The unemployment rate for IT talent is 1.3%, according to CompTIA research. Let that soak into your prefrontal cortex for a minute.
A statistic like that means that finding outstanding employees can be a time-consuming and expensive nightmare, so when you finally come across someone who can do the job well, you’ll want to keep them for as long as possible. Doing so isn’t always straightforward, and often means that you have to play the part of an HR manager to determine what a specific person needs to want to stick around.
Support Career Goals
Some people are perfectly happy working the same job until retirement—others have greater aspirations.
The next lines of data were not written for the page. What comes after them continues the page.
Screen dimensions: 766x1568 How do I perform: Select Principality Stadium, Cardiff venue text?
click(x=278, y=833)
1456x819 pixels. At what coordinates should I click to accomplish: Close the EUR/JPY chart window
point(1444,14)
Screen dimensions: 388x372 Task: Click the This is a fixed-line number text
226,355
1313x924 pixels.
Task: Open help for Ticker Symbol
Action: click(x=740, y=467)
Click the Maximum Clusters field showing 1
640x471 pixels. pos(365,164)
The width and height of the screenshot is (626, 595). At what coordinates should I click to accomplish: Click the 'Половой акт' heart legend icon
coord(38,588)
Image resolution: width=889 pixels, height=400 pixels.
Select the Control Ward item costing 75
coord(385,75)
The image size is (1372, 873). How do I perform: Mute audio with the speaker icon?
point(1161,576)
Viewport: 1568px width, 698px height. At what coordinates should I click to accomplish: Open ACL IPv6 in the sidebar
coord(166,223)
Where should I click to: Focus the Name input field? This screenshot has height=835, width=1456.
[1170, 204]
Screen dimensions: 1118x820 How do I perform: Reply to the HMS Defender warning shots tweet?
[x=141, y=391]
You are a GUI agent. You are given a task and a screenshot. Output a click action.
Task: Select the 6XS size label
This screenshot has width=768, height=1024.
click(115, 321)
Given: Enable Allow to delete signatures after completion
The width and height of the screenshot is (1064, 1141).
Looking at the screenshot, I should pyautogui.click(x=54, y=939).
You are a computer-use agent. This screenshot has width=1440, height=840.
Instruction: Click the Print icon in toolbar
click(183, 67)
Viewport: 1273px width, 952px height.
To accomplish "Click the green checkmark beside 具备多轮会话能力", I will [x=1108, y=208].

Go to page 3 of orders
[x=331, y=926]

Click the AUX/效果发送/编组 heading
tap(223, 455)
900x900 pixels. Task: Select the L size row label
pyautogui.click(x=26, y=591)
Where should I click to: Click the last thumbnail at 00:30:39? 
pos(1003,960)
Knowing this is important for determining where someone fits best in your company, and influences your hiring strategy. This can easily be found out during an interview, but let’s face it, not everyone is being genuine in an interview setting. Sometimes this information needs to be brought out after someone has settled in a little bit.
If someone wants to stay in one job for the long-term, it’s about giving them what they need to feel settled and appreciated. If someone is looking to grow their career, you’ll need to give them the tools they need to grow and flourish. One can hope that their career trajectory means they grow within your company but this is never guaranteed. Despite this, employees with ambition can be the ones that bring significant value to your MSP. They will be looking for opportunities to optimize and are often more than willing to take on new responsibility. In addition to this, their behavior can set the tone and set a standard for the rest of employees. Support their growth and establish a fund for each of your employees to draw from for professional development. Make it known that you’re aware of where they want to go with their career and that you’re willing to support them. Your efforts can establish a feeling of loyalty and indebtedness.
Nurture Team Dynamics
In case you’re unaware, humans are social creatures, not robots. Yes, theoretically when you’re working a nine-to-five you’re getting paid to fill a specific role and check things off a to-do list, but no one is living their best life sitting in silence staring at a computer screen. While, getting a paycheque is a big reason why your employees wake up each day and walk into the office, they could be doing similar tasks at any number of companies, so money as an incentive has its limits.
Getting to work with people you know and like is invaluable. Why do you think corporate culture is such a huge part of hiring these days? If you’re aligned with a pre-established culture, you’re more likely to connect with the people sitting in the office with you. Facilitating this is easier said than done, but here are some suggestions on how it can be achieved.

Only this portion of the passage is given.